I've send a tentative bugfix for the deadlock to the developer mailing list [0]. Thanks again for providing the backtraces!
[0]
https://lore.proxmox.com/pbs-devel/20251104175208.872621-1-c.ebner@proxmox.com/T/
I have now updated this PBS node to 4.1.0. Since my last post (around November 4, about 3 weeks ago) I had GC disabled on this datastore. Today I re-enabled it and started GC manually.
Environment:
- Proxmox Backup Server 4.1.0
- Debian 12
- Datastore size: ~17 TB used
- /run is tmpfs, size=3G
New behavior after the upgrade:
1) When I first re-enabled GC, /run hit 100% inodes and GC/logins failed with ENOSPC:
df -i /run:
Code:
tmpfs 4103116 4103115 1 100% /run
log excerpts:
Code:
mkstemp "/run/proxmox-backup/active-operations/dw-pbs-ny.tmp_XXXXXX" failed: ENOSPC: No space left on device
I worked around this by stopping PBS, deleting /run/proxmox-backup, and then increasing the inode pool on /run:
Code:
systemctl stop proxmox-backup proxmox-backup-proxy
mount -o remount,nosuid,nodev,size=3G,nr_inodes=8388608 /run
(later increased again to)
mount -o remount,nosuid,nodev,size=3G,nr_inodes=16777216 /run
2) After that I started GC again. The task log shows:
Code:
2025-11-26T17:33:34-05:00: Start GC phase2 (sweep unused chunks)

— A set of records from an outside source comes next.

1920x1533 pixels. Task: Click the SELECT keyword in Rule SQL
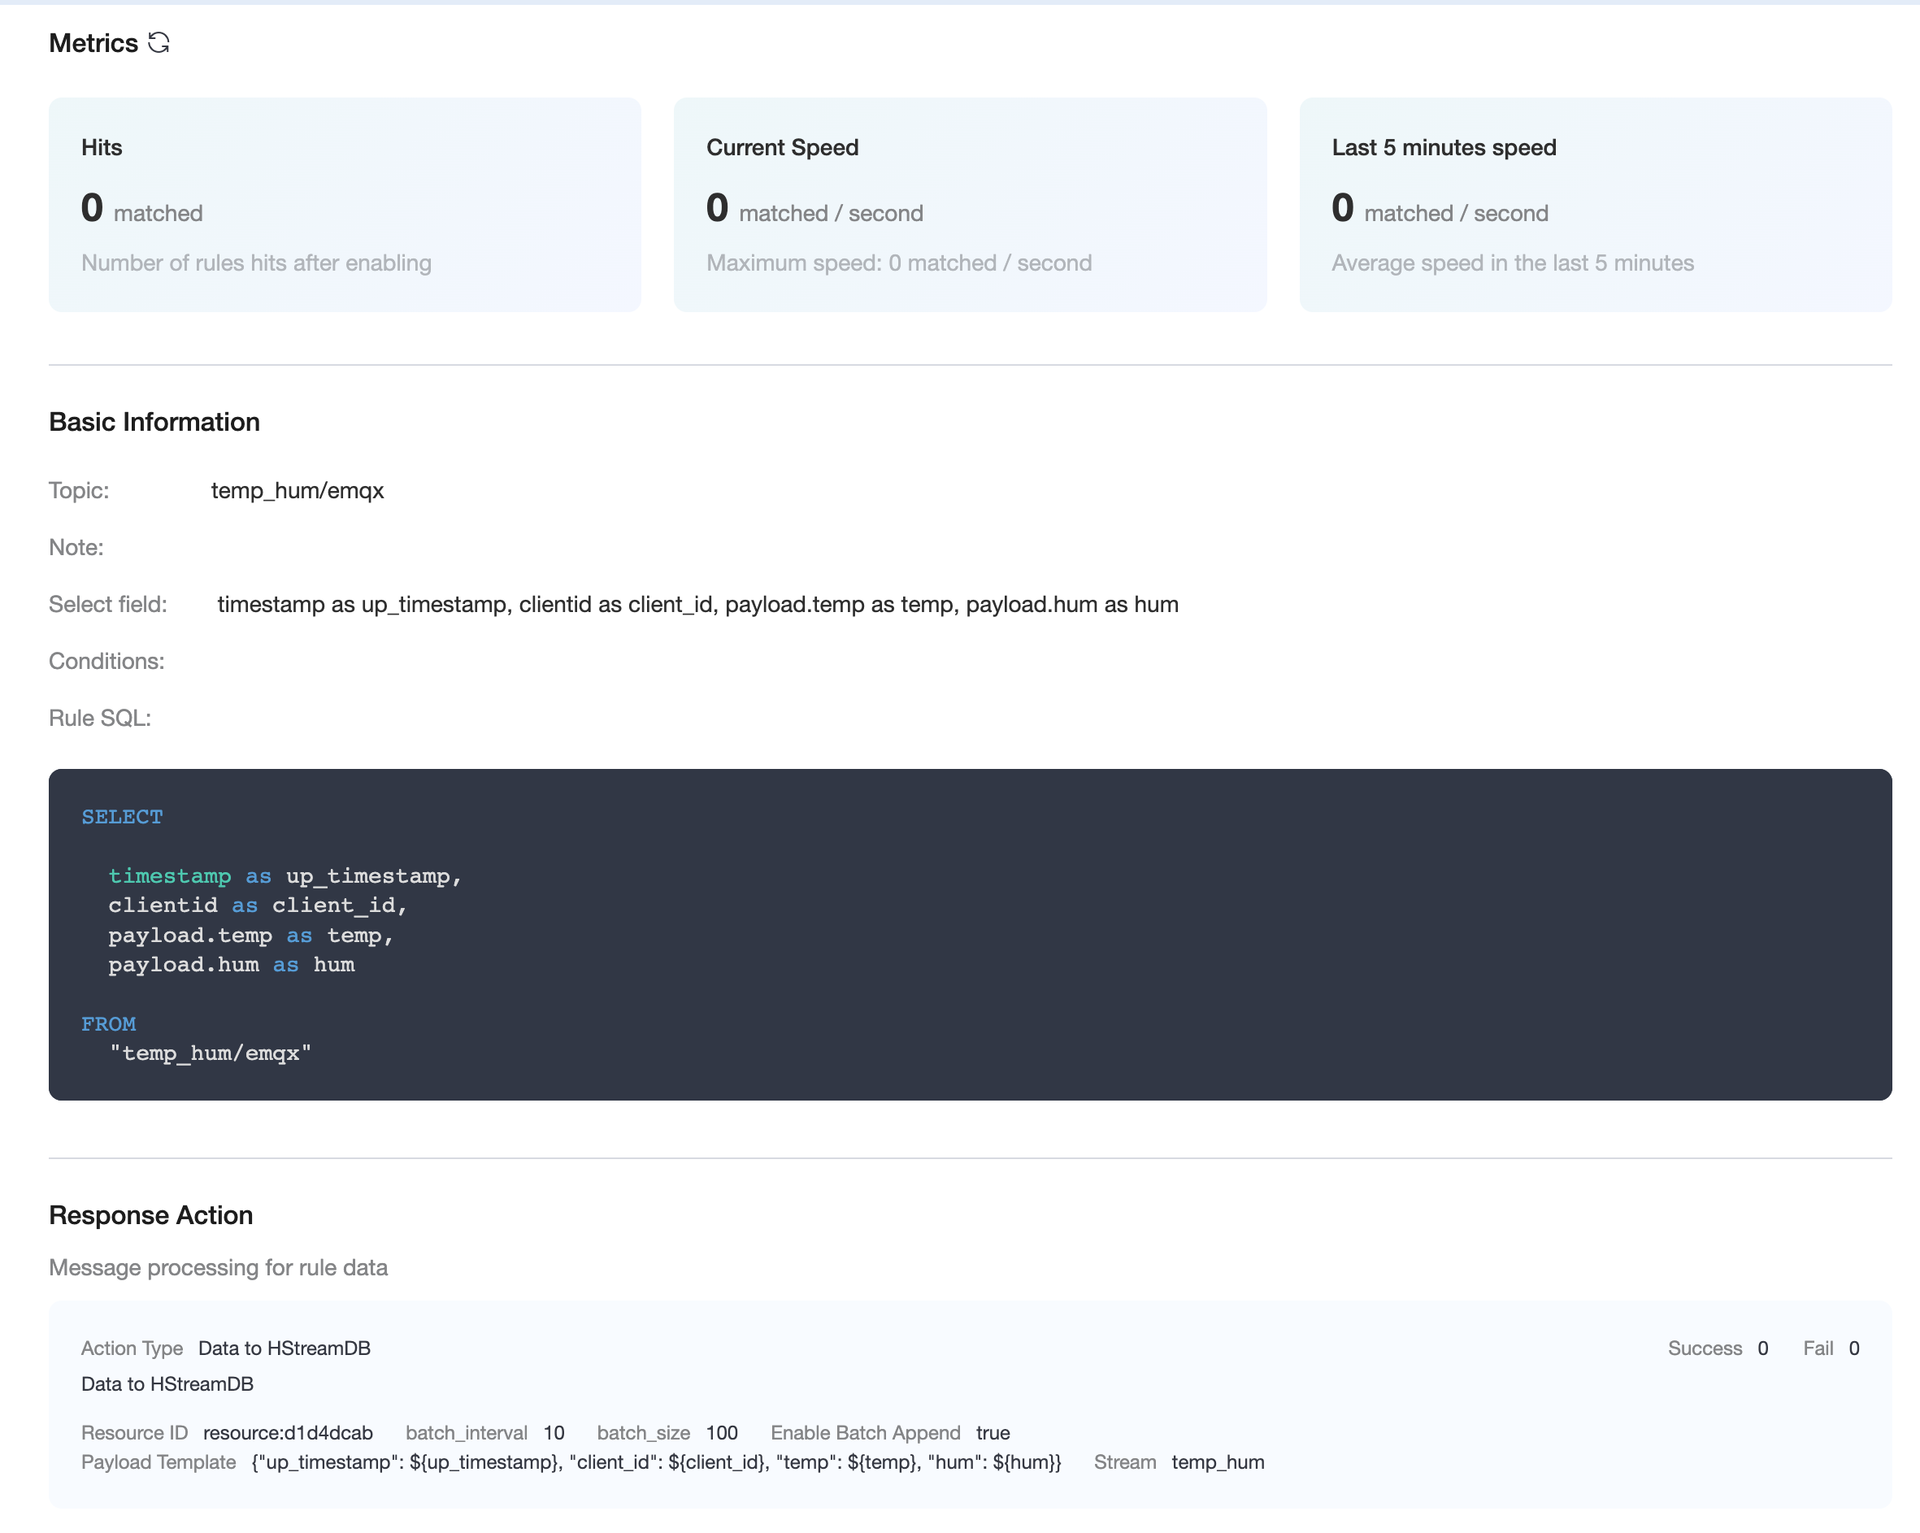point(122,817)
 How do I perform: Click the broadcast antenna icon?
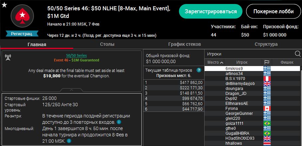click(x=8, y=57)
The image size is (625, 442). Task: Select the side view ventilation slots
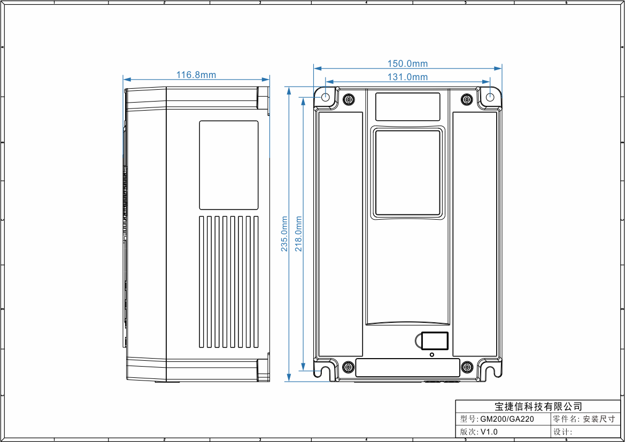229,282
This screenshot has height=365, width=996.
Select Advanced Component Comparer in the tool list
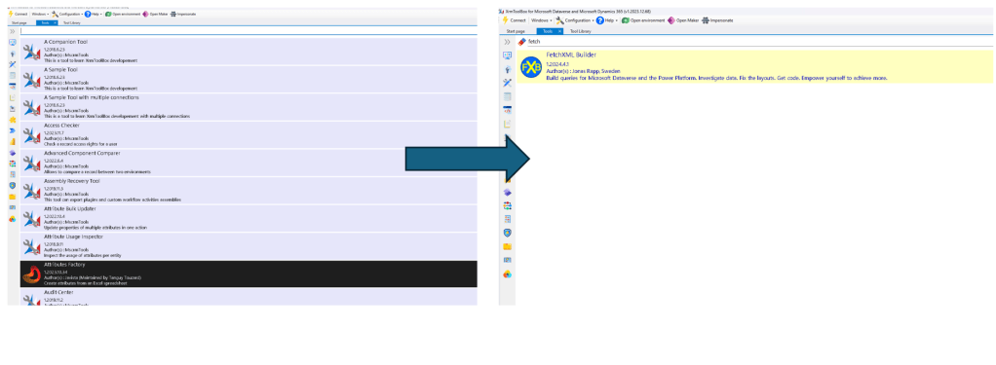coord(249,163)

GC has now been stuck in phase2 for almost 2 hours, and inode usage on /run keeps climbing. Some df -i /run samples during this run:
right after cleanup:
tmpfs 16777216 876 16776340 1% /run
later:
tmpfs 16777216 5979644 10797572 36% /run
most recent:
tmpfs 16777216 11696774 5080442 70% /run
So inodes on /run/proxmox-backup are increasing more or less "forever" while that GC task sits in phase2. The only reason things still work is that I keep bumping nr_inodes on /run; backups themselves are no longer blocked like before, but GC appears stuck and extremely inode hungry.
My questions:
- For a datastore of ~17 TB that has skipped GC for ~3 weeks, is it expected that a single GC run in phase2 would allocate 10M+ inodes under /run?
- After GC finishes, should inode usage on /run drop back down significantly, or does this pattern suggest a leak / regression in GC in PBS 4.1.0?
Happy to provide additional logs or task output if needed.